Friday, November 23, 2007

... or is this more appropriate?



Someone at work (thanks, Rob K.) pointed out how maybe my "Biotrophic Parasitic Computing" idea is similar to the relationship between Remy and Linguini in the movie Ratatouille.

Does that sound more pleasant?

Wednesday, November 14, 2007

Biotrophic parasitism as a computing strategy

Biotrophic parasitism is a form of symbiosis between a parasite and it's host. The parasitic organism doesn't destroy it's host, but co-exists with it.

This presents an interesting strategy for embedded computing, or more precisely, the augmentation of existing embedded computing devices. This has, lately, become a consuming interest of mine. But, before I dive into that, here is something a bit more lurid.

This was the basis for my original line of thought: Parasitic fungi that control the behavior of the host. Unfortunately, this is not symbiotic, as the host is ultimately consumed or destroyed. I don't seek to replicate that type of relationship in my embedded augmentation experiments. But, outside of the grisly demise, it's pretty close to what I am talking about.

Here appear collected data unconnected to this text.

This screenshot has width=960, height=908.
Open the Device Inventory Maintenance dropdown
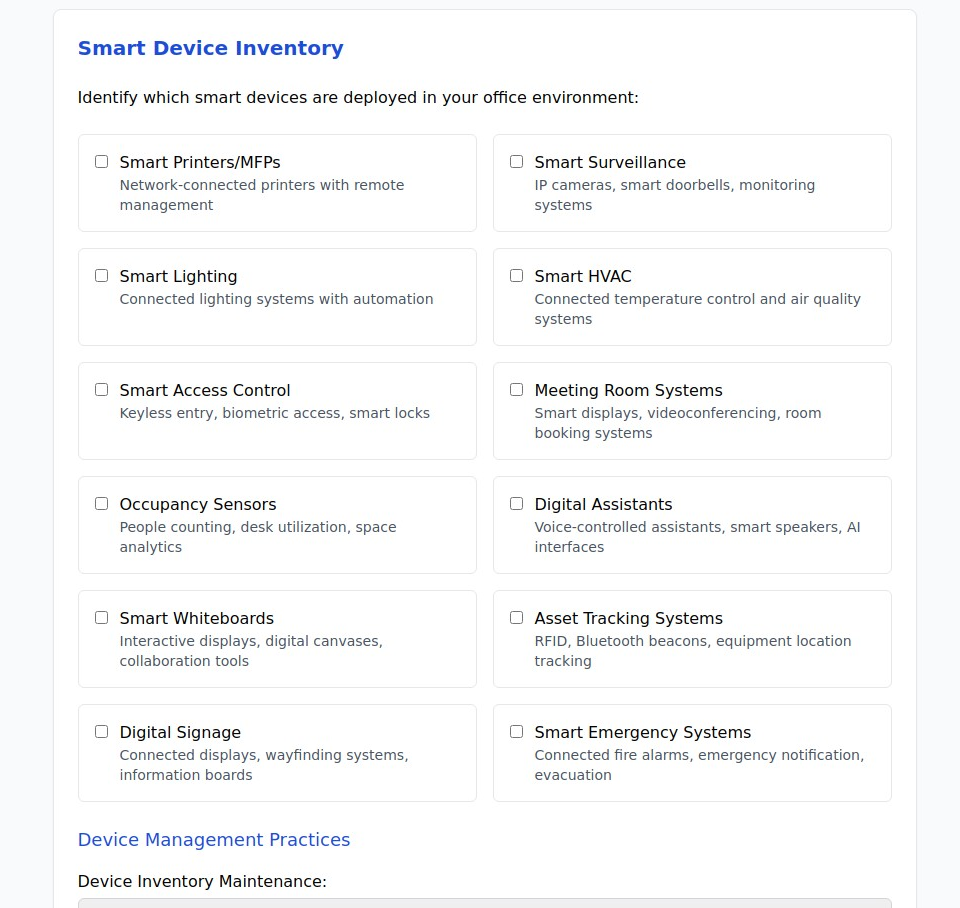click(x=484, y=902)
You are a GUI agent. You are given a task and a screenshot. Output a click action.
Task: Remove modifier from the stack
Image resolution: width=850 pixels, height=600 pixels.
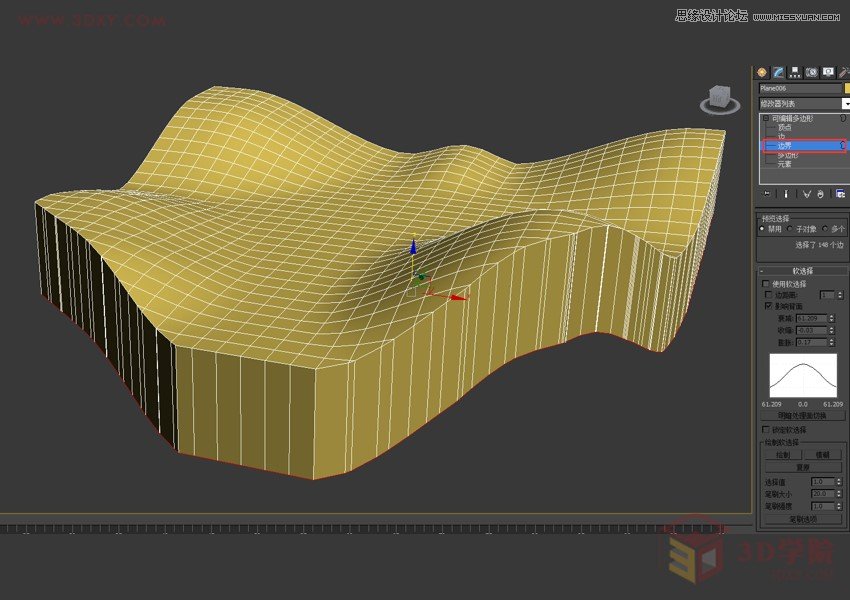click(x=819, y=193)
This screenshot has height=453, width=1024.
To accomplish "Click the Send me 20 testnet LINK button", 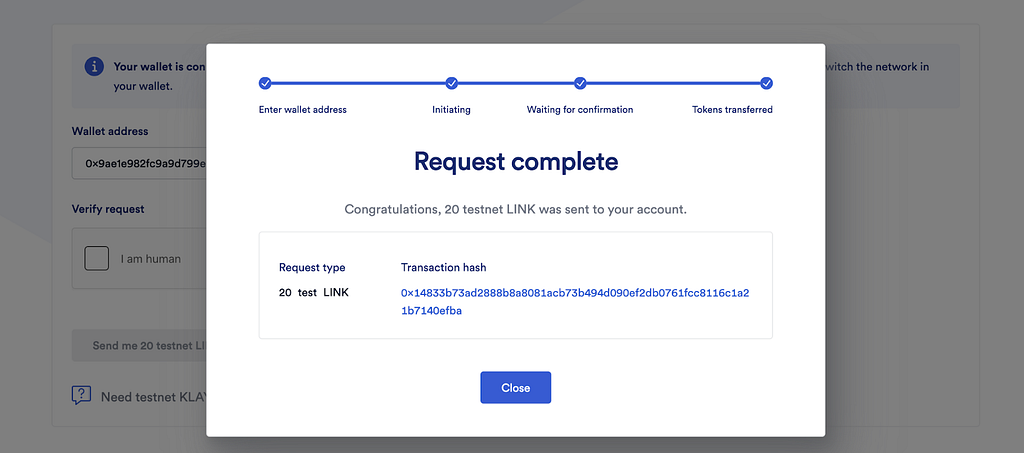I will point(139,345).
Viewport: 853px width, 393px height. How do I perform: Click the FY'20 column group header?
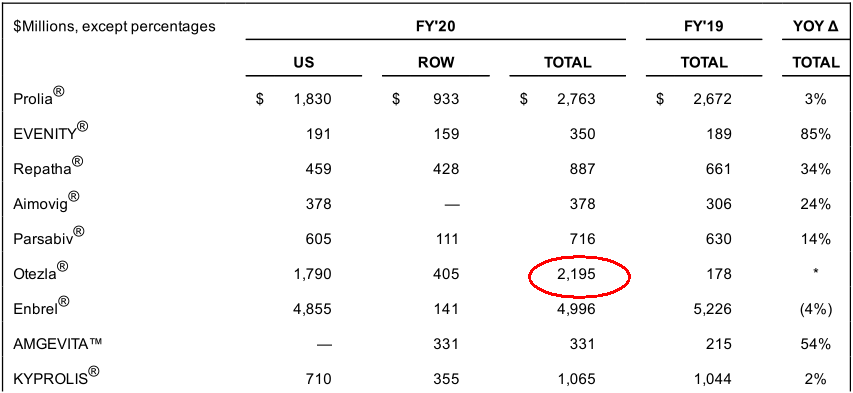coord(436,26)
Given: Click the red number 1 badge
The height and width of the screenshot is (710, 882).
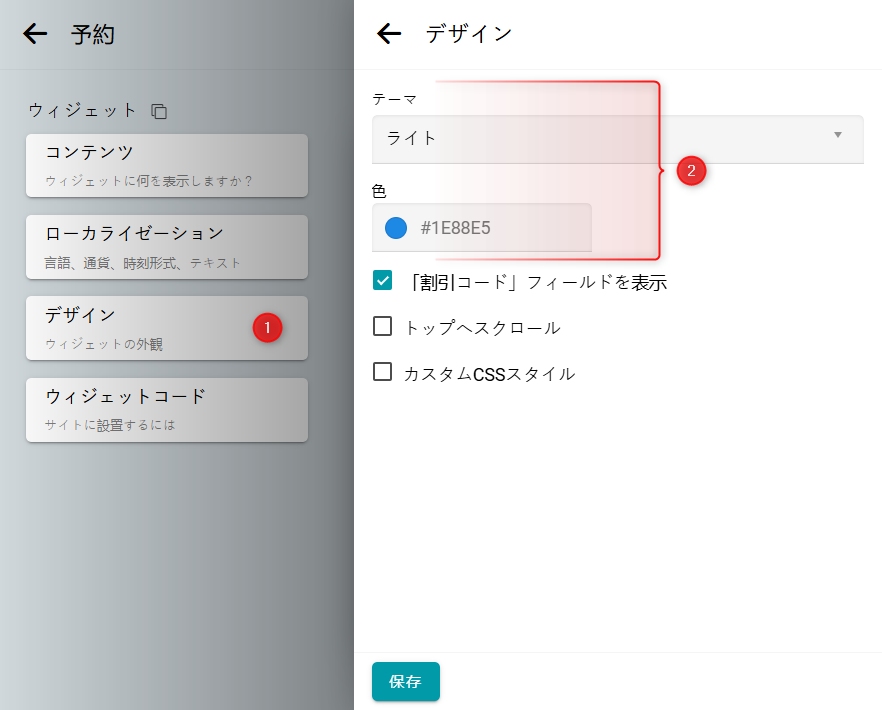Looking at the screenshot, I should [x=267, y=327].
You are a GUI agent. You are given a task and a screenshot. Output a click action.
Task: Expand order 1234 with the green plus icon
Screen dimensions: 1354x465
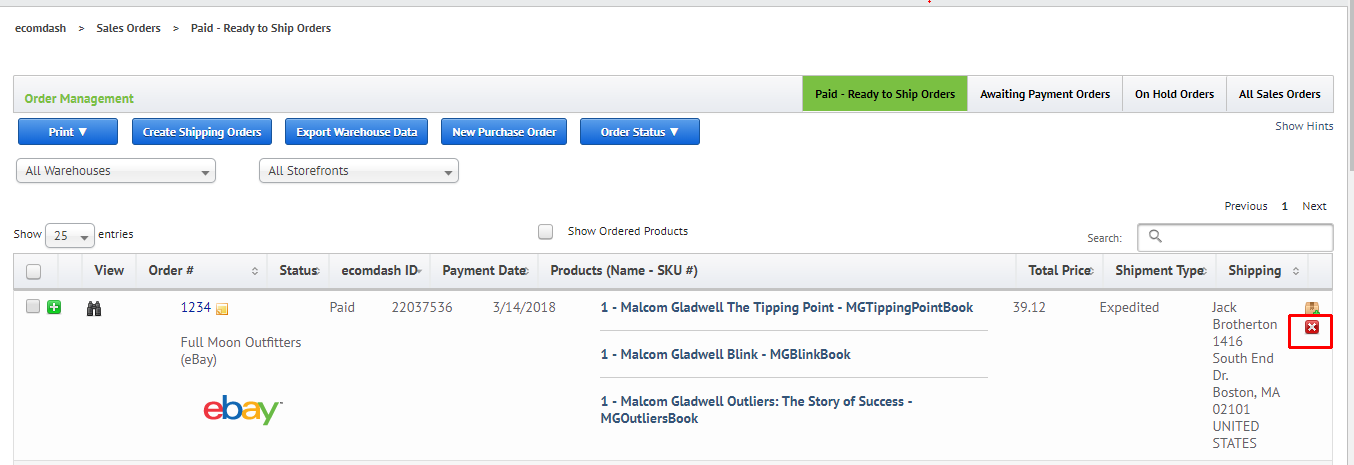54,307
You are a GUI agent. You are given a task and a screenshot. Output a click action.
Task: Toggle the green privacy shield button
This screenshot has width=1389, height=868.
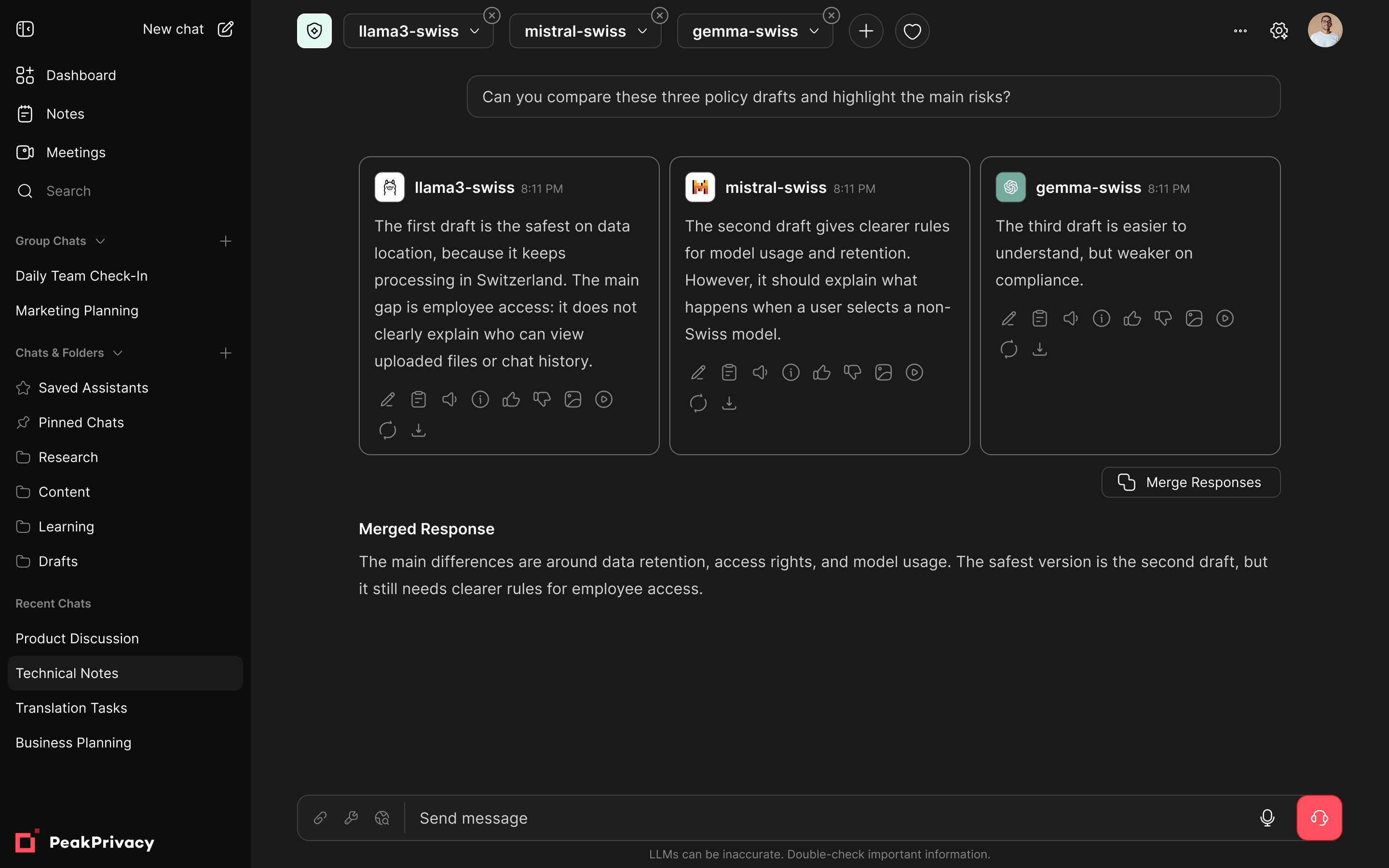coord(314,31)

Consider this: You want to modify the behavior of your Roomba. You attach a microcontroller that feeds off of the Roomba's power and augments the Roomba's behavior through the "Open" serial interace. That microcontroller can be said to be parasitic. If the microcontroller is small enough (e.g. consumes little power from the host) and is well behaved (e.g. won't cause the Roomba to ignore it's cliff sensors), then it is a Biotrophic Parasite.

There are some microcontrollers (and of greater interest: microcontroller boards) that are well suited to biotrophic parasitism. For example: the Lilypad and this (3 for $10) board from TI, that can be programmed by this $20 development board.

Interestingly, I've been doing something along the lines of parasitic computing at my day job.

As I play with my iRobot Create (and forthcoming Roomba), I hope to exploit this technique further.

I like to call it Biotrophic Parasitic Computing.